Mirelle PinheiroColunas

Polícia vai rastrear Pix enviados à mulher que fingiu ter 12 anos
Investigação busca identificar titulares de contas que receberam transferências destinadas à suspeita, antes de ela ser acolhida por família
atualizado
Compartilhar notícia

A Polícia Civil de Santa Catarina (PCSC) vai rastrear contas bancárias que receberam transferências via Pix destinadas à mulher de 37 anos que fingiu ser uma adolescente de 12 anos e viveu por 14 meses com uma família em Joinville (SC).
Segundo o delegado Rodrigo Bueno Gusso, responsável pelo caso, a mulher, identificada como Amanda Maria Souza de Oliveira, indicava contas de terceiros para receber dinheiro enviado pela família e por integrantes da comunidade religiosa que a ajudaram após ela relatar uma história falsa de abandono e violência.
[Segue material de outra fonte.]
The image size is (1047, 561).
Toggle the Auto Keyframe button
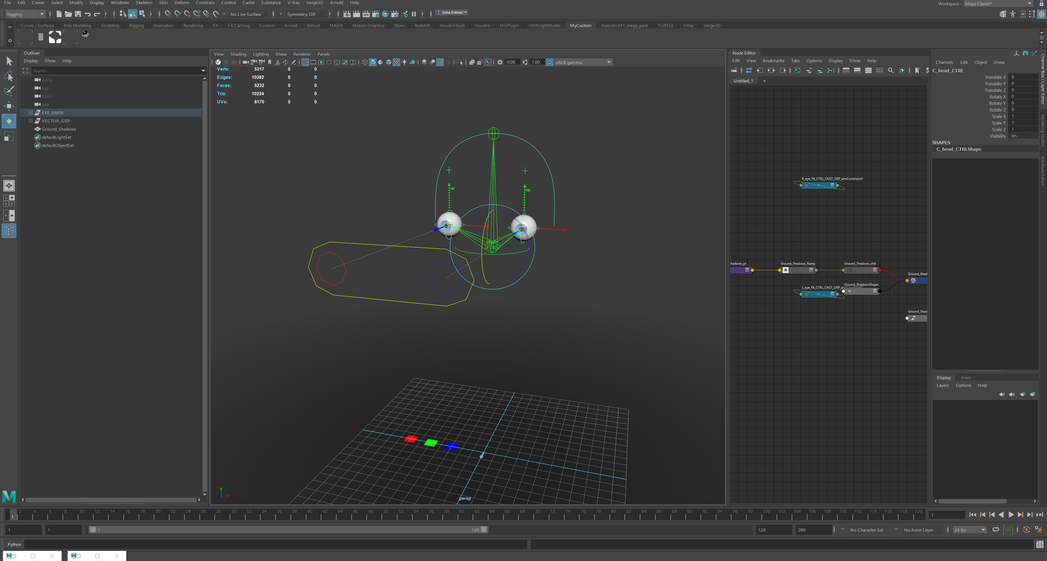click(x=1026, y=530)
A suspeita foi presa preventivamente na terça-feira (2/6) e indiciada nessa quinta-feira (4/6) pelos crimes de estelionato e falsa identidade.
Relembre
De acordo com a investigação, Amanda se aproximou da família por meio de uma igreja da cidade no início de 2025. Apresentando-se como Gabriele, ela dizia ter 12 anos e afirmava ter fugido do Pará após sofrer maus-tratos e violência sexual.
Após conquistar a confiança da comunidade religiosa, passou a receber ajuda financeira. Dias depois, simulou uma fuga e permaneceu algumas semanas fora de Joinville, mantendo contato com a família por mensagens. Nesse período, pedia dinheiro e indicava contas de terceiros para receber os valores.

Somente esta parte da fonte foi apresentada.